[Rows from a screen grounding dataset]
[Start]
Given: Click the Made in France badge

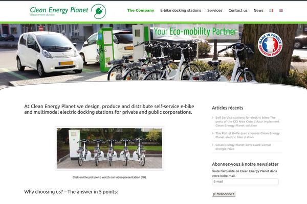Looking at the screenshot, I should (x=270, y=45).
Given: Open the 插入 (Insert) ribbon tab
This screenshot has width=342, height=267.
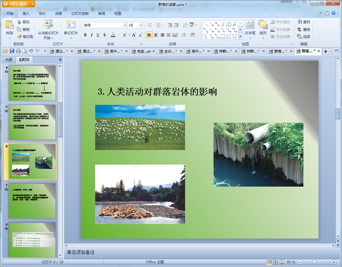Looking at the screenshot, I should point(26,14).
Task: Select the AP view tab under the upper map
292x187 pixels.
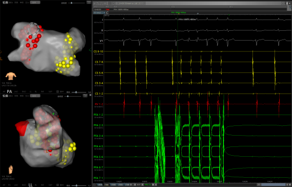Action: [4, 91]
[End]
[Start]
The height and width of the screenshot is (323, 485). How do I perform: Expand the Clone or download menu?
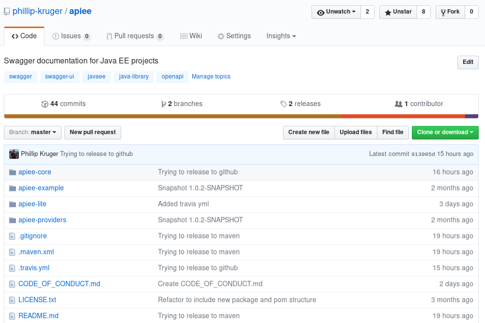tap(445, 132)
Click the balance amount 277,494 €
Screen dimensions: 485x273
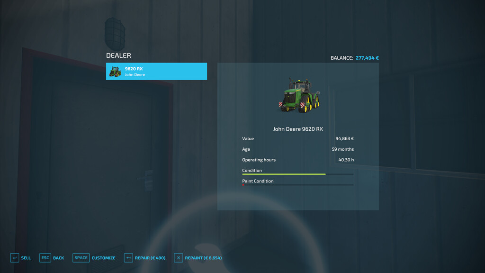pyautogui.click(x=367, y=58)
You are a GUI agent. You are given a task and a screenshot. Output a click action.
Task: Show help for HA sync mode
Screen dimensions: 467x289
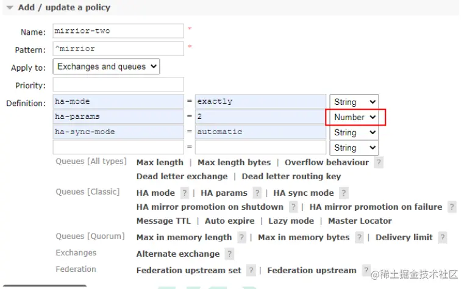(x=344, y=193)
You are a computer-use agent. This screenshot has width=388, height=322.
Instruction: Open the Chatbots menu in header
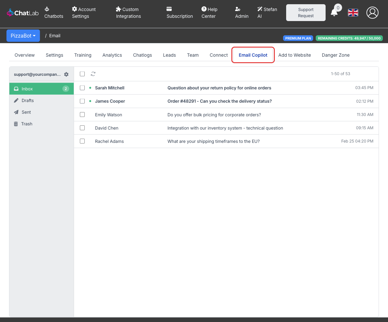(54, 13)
[End]
Exercise prompt ▸ Please convert the listing, from the line containing "Given: Open the 插入 (Insert) ribbon tab" to the line containing "Action: [4, 91]", into a Markdown table with the columns Row and Line. Skip blank lines and leave out the pictures.

Final answer ▸
| Row | Line |
|---|---|
| 1 | Given: Open the 插入 (Insert) ribbon tab |
| 2 | This screenshot has width=342, height=267. |
| 3 | Looking at the screenshot, I should point(26,14). |
| 4 | Task: Select the AP view tab under the upper map |
| 5 | 292x187 pixels. |
| 6 | Action: [4, 91] |